Every time Roosevelt brought up the subject, Churchill would get red with anger, after all, India was the ``crown jewel'' of the British Empire. Roosevelt told Churchill bluntly that American opinion held the British responsible for the deadlock over the signing of the Charter, ``has been caused by the unwillingness of the British Government to concede to the Indians the right of self-government.''

Author Roger Louis reports it this way:

``The President made no secret that he deplored British Imperialism in India and in all other parts of the world.... Roosevelt's sentiments were genuine. With `almost boyish relish' he would speak of American constitutional history and how the problems of India might be solved by learning the lessons of the American revolution.''

After one of Roosevelt's lectures on what India could learn from America's own colonial experience when it finally became free of British subjugation, Churchill erupted against Roosevelt:
``The President's mind was back in the American War of Independence, and he thought of the Indian problem in terms of thirteen colonies fighting George III at the end of the 18th century.... This was no time for a constitutional experiment ... to determine the future relationship of India to the British Empire.''

Churchill continued,
``Nor was the issue one upon which the satisfying of public opinion in the United States could be a determining factor. We could not desert the Indian peoples by abandoning our responsibility and leaving them to anarchy and subjugation.''
In these remarks, Churchill represented the oligarchy's true feelings of hatred against America. More precisely, it was America's victorious War of Independence from the British Empire, and her emergence as the premiere sovereign nation-state in the world, that threatened the very existence of the Empire, which fueled Churchill's rage.

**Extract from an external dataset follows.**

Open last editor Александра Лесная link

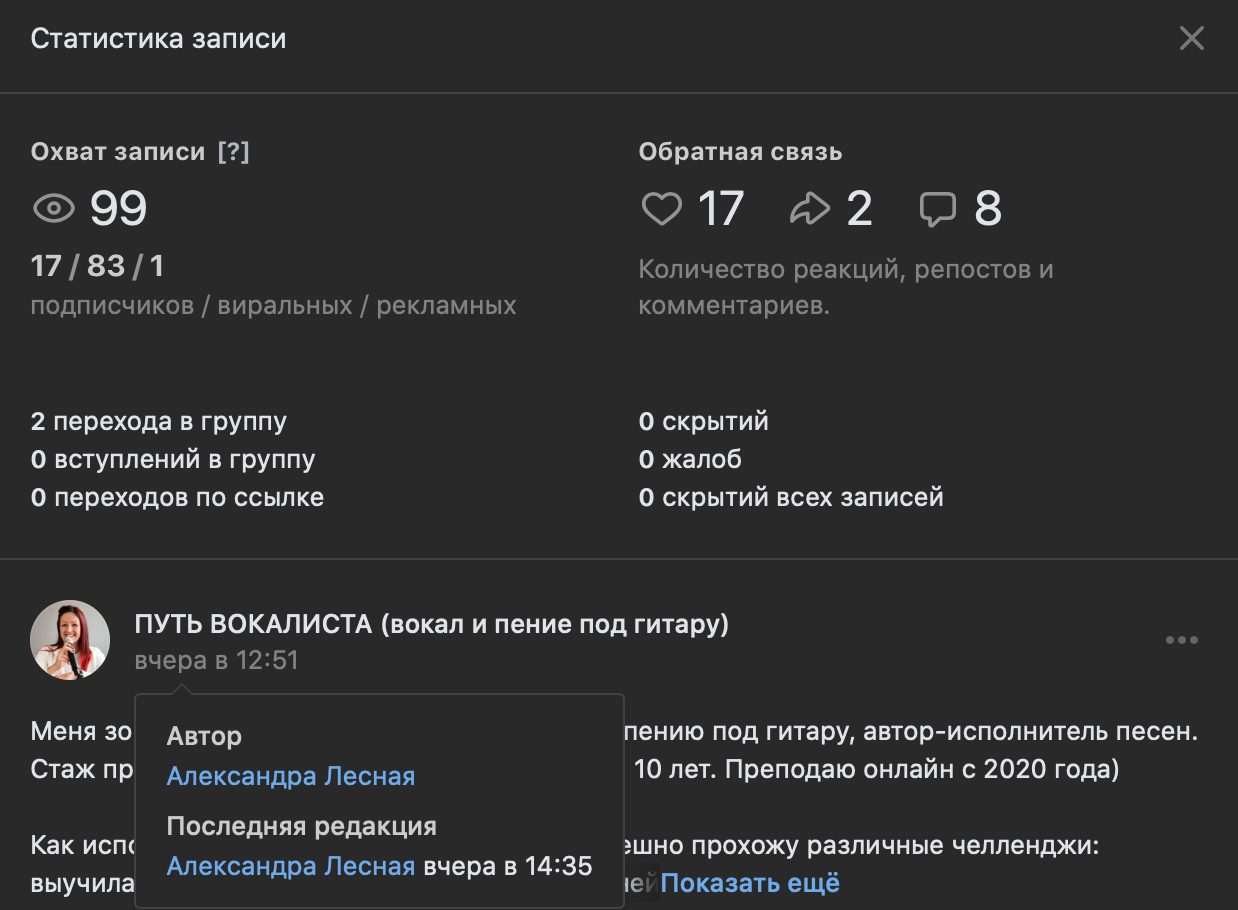coord(290,866)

Roosevelt also understood the importance that Churchill placed on having Burma return to colonialism in that sector of the world:

``The British want to recapture Burma. It's the first time they've shown any real interest in the Pacific war, and why? For their colonial empire!... It's all part of the British colonial question. Burma--that effects India, and French Indochina, and Indonesia--they're all interrelated. If one gets freedom, the others will get ideas. That's why Winston is so anxious to keep de Gaulle in his corner. De Gaulle isn't any more interested in seeing a colonial empire disappear than Churchill is.''

The French had no problem supporting Britain's claim to Burma, because they figured it would help to get Indochina back under French control after the war, and vice-versa.

Colonial Mandates

Roosevelt sought to replace the ``Mandate system'' set up in 1919 with one of ``Trusteeship'' which would be internationally supervised and open for inspection. The British recognized this as another effort by Roosevelt to dismantle their colonial empire, since, as Louis reports: ``At least during the inter-war years the mandates were treated as though they were British colonies.''

Oliver Stanley, head of the British Colonial Office, knew what Roosevelt was up to and objected to having ``a motley international assembly'' look into British affairs. Stanley correctly feared that the United States would put, ``the whole of our Colonial administration under international review.''

Churchill made clear that he would not allow the Empire to be put ``in the dock,'' by having the international community scrutinizing their possessions.

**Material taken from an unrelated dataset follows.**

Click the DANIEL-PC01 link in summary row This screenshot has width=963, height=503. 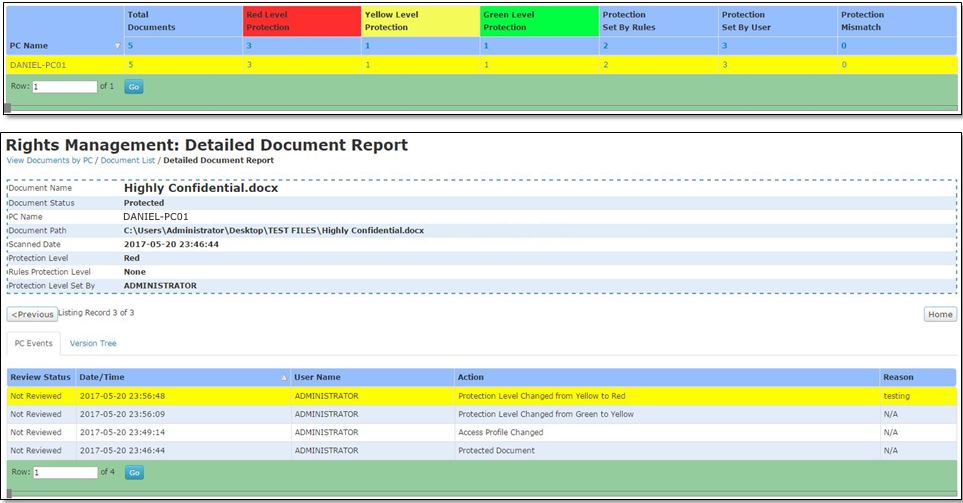tap(37, 64)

The British paternal defense of their colonial system in Africa, for which we can see the ugly results today, was expressed in a 1923 policy paper on Kenya: ``In the administration of Kenya, His Majesty's Government regard themselves as exercising a trust on behalf of the African population, and they are unable to delegate or share this trust, the object of which may be defined as the protection and advancement of the native races.

``We are the Trustees of many great African Dependencies ... and our duty is to do justice and right between races ... remembering, above all, that we are the trustees before the world for the African population.''

The British knew that the Americans disliked the mandates, because in fact, they saw them as colonies, and the British tried to rationalize this objection to the American position and appease it through semantics. This is expressed in a letter to the Colonial Office in 1944, concerning the United States opposition:
``The tradition stems of course from the Revolution which produced fundamental attitudes, ideas, and symbols that are still at the core of the national thinking ... the attitude springs from this emotional source....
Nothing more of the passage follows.